The Gambling Commission has also recently launched a first consultation paper on the Review of Research, Education and Treatment for problem gambling and has invited views from a broad range of stakeholders.
My Department is engaging in active and constructive dialogue with the British Amusement Catering Trade Association, the main trade body which represents the gaming machines and seaside arcades sector, and other trade bodies with an interest in the sector, such as the British Association of Leisure Parks, Piers and Attractions, to gain a full understanding of the current trading conditions in the gaming machine and seaside arcades sector.
I have made it clear to these organisations that I will be happy to consider any evidence they can provide in relation to the difficult trading conditions that some arcade operators say they are currently experiencing, and any proposals for remedial action.
However, the Government's principal priority remains to protect the public. We will need to be satisfied that any proposals put forward for remedial action by the industry do not have an adverse impact in terms of the licensing objectives of the Gambling Act 2005.

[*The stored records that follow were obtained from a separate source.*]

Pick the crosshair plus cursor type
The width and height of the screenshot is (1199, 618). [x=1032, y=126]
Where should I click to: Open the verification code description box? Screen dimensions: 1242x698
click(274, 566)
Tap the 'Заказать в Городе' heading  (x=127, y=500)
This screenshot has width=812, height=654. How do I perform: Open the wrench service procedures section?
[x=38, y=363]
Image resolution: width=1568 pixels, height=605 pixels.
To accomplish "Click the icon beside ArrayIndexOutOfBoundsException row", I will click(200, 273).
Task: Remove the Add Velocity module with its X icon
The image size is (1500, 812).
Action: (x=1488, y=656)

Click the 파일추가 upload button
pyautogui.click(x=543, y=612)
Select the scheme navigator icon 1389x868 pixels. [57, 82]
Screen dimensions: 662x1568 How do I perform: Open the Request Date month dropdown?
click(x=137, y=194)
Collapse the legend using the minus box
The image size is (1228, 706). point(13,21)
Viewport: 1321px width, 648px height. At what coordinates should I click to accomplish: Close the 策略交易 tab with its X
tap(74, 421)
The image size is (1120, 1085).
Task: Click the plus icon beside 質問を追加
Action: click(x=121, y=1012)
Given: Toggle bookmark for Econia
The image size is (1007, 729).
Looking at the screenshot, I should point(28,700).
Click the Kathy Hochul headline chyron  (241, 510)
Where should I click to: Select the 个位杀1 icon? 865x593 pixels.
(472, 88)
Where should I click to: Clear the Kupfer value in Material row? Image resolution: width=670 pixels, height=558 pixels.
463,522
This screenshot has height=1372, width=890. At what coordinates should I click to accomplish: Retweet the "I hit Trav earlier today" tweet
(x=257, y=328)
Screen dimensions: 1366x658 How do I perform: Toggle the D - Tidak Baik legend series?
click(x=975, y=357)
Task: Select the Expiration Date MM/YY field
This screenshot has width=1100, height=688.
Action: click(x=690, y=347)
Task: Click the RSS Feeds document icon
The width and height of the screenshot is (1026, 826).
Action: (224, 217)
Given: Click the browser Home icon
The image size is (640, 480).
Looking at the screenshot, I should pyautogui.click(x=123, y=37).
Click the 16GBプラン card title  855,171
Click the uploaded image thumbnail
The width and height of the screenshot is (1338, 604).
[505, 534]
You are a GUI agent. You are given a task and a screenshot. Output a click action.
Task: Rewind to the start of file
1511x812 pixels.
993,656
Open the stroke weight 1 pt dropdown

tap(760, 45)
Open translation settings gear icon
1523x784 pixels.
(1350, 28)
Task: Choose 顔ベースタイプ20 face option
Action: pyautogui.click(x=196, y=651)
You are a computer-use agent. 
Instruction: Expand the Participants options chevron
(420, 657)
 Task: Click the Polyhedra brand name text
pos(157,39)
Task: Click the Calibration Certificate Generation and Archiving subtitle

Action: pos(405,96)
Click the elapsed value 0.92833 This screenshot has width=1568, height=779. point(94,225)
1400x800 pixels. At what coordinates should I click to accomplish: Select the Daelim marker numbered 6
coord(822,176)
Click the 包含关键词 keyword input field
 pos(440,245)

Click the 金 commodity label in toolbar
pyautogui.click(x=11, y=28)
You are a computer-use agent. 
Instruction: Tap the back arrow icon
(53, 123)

The average premises licences fees for (a) family entertainment centres and (b) adult gaming centres by local authorities are set out in the table. These data is calculated from fee data returns collected by my Department from 95 per cent. of licensing authorities. Full details of all premises licence fees are available on the DCMS website
Premises type Fast track application fee (for existing premises) Average new application fee Average annual fee Family entertainment centres 242 790 564 Adult gaming centres 243 796 717
Fast track application fee (for existing premises)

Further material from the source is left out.